TASK TO CARRY OUT: Each line that has the string "every" must be copied from the records below.

Stored records:

========

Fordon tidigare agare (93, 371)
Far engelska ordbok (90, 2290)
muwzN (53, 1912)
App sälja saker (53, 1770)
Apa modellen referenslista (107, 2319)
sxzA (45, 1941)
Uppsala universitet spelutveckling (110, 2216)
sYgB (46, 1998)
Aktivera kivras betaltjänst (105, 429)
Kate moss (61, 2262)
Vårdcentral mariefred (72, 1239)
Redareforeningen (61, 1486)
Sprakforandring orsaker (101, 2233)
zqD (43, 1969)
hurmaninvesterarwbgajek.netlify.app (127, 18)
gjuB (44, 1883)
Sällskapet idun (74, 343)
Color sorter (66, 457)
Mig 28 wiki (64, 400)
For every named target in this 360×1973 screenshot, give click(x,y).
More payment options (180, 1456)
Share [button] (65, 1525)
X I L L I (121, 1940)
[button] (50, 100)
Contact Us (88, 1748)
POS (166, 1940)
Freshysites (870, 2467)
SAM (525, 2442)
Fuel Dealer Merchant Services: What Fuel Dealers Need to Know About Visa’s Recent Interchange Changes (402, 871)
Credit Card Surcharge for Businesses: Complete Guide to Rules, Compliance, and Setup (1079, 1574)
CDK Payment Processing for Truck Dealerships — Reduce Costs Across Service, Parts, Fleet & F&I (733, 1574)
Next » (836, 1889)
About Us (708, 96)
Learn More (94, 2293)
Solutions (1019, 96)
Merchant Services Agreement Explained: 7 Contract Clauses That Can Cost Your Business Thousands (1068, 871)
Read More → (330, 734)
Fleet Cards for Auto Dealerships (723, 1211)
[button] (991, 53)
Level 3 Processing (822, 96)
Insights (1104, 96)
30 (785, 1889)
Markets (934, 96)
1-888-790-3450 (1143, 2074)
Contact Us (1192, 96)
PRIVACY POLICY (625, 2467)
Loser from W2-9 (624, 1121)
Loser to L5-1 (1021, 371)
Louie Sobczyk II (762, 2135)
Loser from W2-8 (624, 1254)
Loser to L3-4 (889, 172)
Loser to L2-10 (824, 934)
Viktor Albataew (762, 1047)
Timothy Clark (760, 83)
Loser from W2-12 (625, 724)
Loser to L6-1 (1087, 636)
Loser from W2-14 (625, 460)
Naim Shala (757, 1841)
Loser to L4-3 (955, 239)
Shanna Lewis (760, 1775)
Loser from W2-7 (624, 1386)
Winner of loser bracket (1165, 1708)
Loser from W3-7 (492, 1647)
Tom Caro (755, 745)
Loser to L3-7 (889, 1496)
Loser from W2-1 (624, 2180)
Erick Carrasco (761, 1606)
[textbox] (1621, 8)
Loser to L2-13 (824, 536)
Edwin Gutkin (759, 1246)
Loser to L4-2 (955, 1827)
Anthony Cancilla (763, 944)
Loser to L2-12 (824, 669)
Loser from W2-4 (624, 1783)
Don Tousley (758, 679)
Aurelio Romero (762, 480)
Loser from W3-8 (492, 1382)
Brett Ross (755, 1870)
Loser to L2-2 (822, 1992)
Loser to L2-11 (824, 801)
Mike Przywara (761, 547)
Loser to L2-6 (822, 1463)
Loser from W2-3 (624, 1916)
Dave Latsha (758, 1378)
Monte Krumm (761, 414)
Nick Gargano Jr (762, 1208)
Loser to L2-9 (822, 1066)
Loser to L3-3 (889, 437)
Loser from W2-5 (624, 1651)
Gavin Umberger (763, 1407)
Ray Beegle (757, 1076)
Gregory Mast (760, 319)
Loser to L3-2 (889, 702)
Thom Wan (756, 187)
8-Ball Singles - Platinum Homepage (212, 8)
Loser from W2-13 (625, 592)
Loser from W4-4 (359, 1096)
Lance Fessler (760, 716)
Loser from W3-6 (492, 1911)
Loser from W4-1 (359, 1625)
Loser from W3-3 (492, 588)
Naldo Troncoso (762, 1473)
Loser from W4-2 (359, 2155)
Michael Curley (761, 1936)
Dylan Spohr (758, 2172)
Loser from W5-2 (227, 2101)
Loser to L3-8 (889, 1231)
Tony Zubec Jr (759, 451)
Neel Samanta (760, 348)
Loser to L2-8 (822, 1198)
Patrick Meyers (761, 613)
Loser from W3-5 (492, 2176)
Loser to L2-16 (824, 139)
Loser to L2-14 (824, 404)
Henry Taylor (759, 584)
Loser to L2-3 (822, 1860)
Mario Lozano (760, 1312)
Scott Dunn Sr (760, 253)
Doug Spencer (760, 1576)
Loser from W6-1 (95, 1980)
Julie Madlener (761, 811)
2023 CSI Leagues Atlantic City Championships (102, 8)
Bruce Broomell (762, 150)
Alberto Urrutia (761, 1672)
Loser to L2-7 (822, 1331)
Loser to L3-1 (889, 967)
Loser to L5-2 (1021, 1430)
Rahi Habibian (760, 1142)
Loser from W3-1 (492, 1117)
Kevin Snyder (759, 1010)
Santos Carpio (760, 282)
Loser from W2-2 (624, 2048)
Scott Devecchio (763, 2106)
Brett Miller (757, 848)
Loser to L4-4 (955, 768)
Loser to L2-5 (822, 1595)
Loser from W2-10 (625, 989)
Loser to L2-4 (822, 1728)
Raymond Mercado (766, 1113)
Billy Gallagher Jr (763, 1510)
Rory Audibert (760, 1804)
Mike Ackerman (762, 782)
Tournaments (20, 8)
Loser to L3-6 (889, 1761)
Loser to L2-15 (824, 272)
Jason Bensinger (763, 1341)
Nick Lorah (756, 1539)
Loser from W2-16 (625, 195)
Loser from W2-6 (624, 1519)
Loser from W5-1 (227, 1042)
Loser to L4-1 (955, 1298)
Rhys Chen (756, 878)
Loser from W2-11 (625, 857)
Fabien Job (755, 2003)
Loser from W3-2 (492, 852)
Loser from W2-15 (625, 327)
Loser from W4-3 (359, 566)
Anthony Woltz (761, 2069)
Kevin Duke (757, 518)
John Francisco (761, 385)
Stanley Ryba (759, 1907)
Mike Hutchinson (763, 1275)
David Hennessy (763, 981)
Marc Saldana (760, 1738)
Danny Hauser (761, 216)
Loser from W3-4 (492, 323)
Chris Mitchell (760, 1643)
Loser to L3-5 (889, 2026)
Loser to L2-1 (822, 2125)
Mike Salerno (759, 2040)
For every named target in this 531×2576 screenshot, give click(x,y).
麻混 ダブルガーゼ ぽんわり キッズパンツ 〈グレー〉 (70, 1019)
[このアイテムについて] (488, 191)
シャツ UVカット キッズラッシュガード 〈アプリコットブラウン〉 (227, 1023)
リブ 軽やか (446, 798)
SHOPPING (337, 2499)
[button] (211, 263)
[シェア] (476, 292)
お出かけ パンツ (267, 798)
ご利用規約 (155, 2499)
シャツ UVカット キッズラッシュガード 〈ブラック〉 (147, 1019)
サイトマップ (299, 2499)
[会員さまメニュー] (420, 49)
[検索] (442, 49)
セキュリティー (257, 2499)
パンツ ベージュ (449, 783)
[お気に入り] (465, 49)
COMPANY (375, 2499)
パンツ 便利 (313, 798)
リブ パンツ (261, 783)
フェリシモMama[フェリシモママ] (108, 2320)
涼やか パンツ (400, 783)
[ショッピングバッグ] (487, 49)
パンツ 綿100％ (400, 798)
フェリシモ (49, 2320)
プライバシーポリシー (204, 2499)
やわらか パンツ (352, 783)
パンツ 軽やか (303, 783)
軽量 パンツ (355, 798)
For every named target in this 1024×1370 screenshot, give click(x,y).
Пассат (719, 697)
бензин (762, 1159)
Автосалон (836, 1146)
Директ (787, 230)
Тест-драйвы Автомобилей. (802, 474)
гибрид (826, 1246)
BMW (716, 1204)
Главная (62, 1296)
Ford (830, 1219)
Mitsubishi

========

SOLUTION:
For every named target in this 360×1973 screenshot, give click(x,y).
For every named target in this 531×2576 screenshot, give click(x,y).
For every named target in this 1024×1370 screenshot, give click(x,y).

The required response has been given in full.